Data records

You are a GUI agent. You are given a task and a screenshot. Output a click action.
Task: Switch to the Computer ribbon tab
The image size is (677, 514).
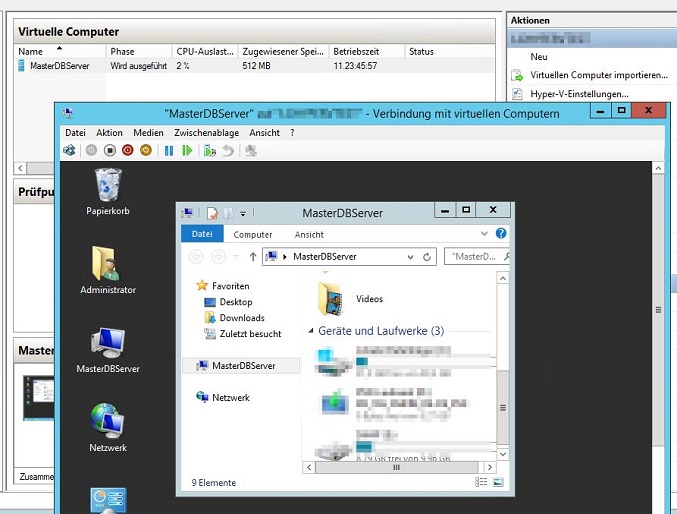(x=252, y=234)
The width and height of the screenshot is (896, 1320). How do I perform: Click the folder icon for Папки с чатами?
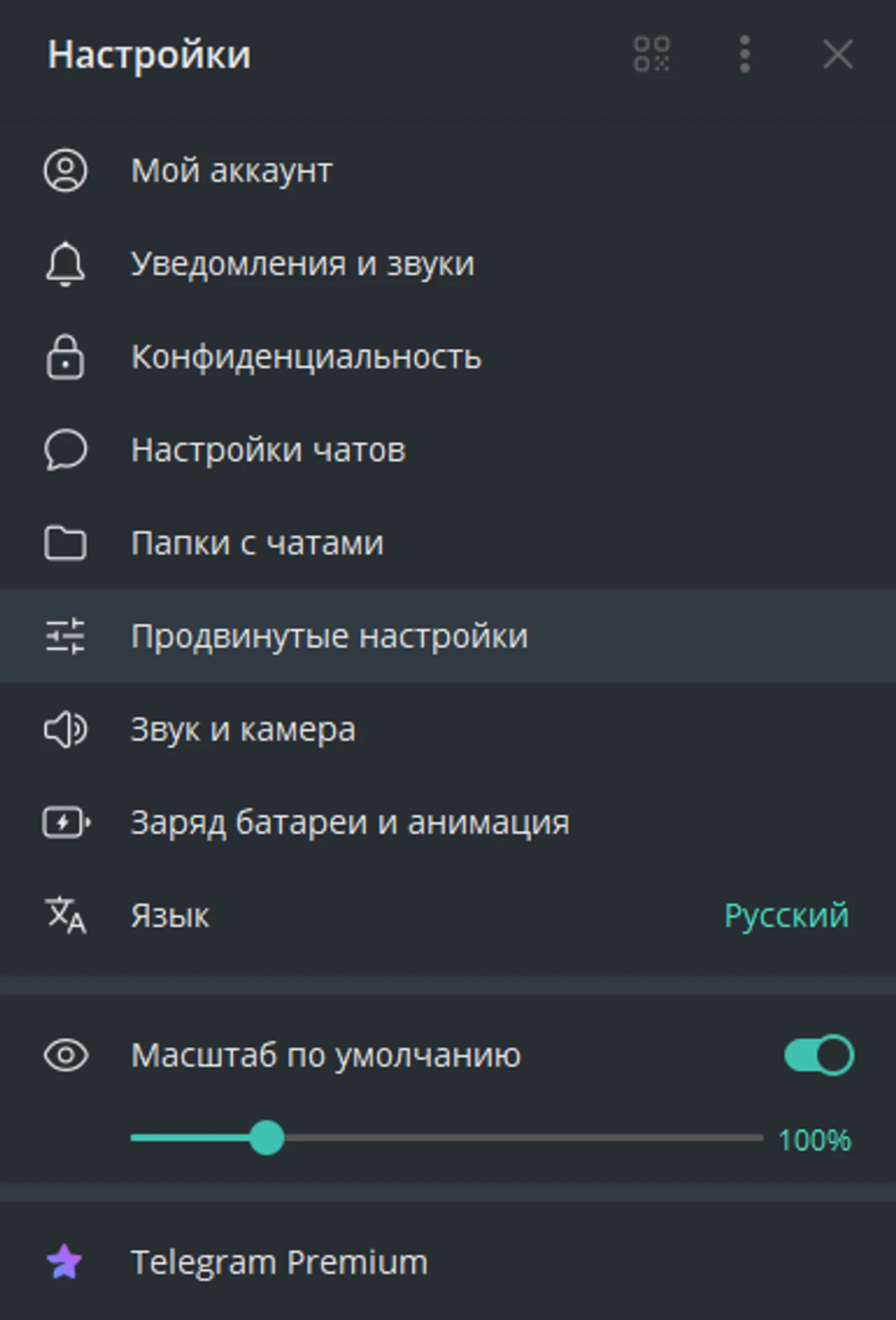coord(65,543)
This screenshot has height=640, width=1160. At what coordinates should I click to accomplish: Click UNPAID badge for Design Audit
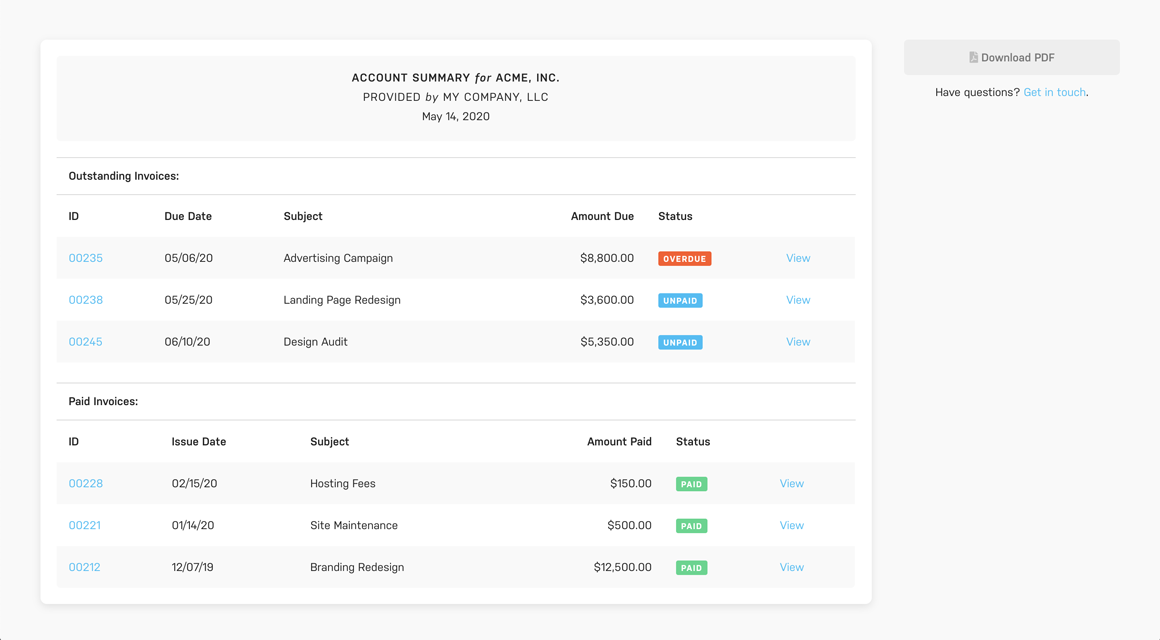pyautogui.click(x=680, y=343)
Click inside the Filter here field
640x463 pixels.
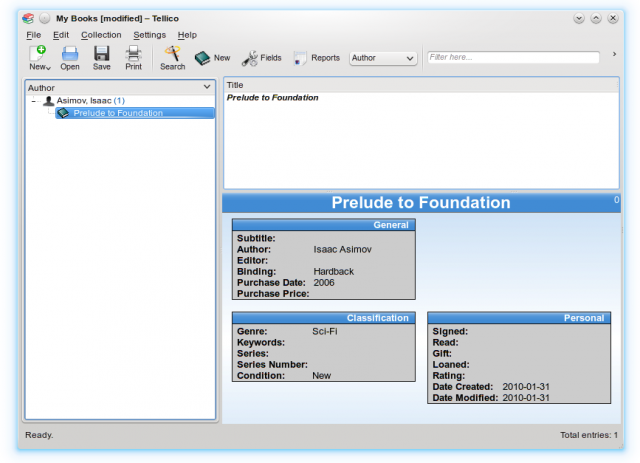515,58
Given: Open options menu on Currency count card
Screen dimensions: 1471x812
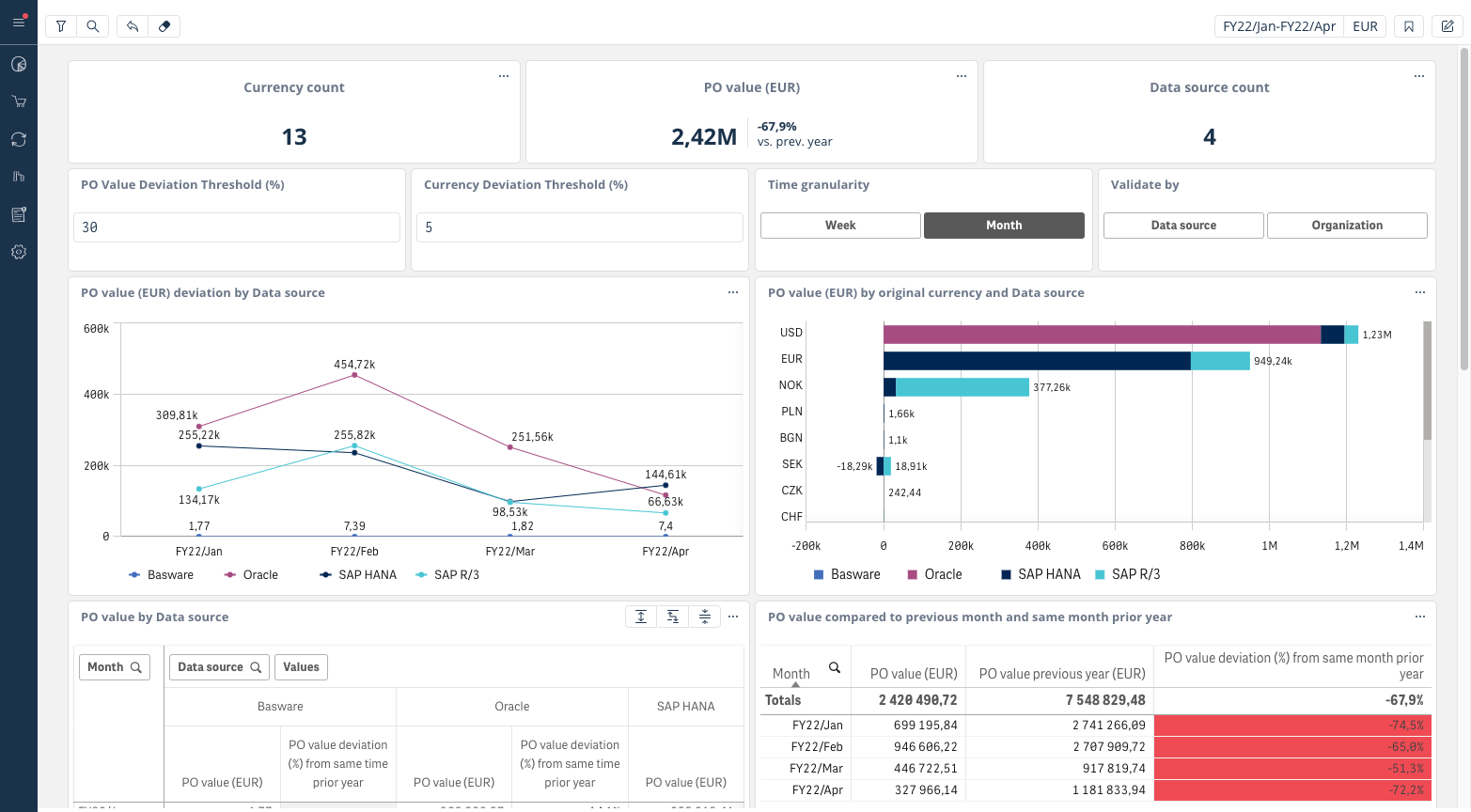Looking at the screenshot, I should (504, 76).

Task objective
Everything from the line that contains "Given: Open options" to the final line of the data is to be duplicated exactly, both ends included, except the pictures.

Finished exercise
Given: Open options menu on Currency count card
Screen dimensions: 1471x812
Looking at the screenshot, I should (504, 76).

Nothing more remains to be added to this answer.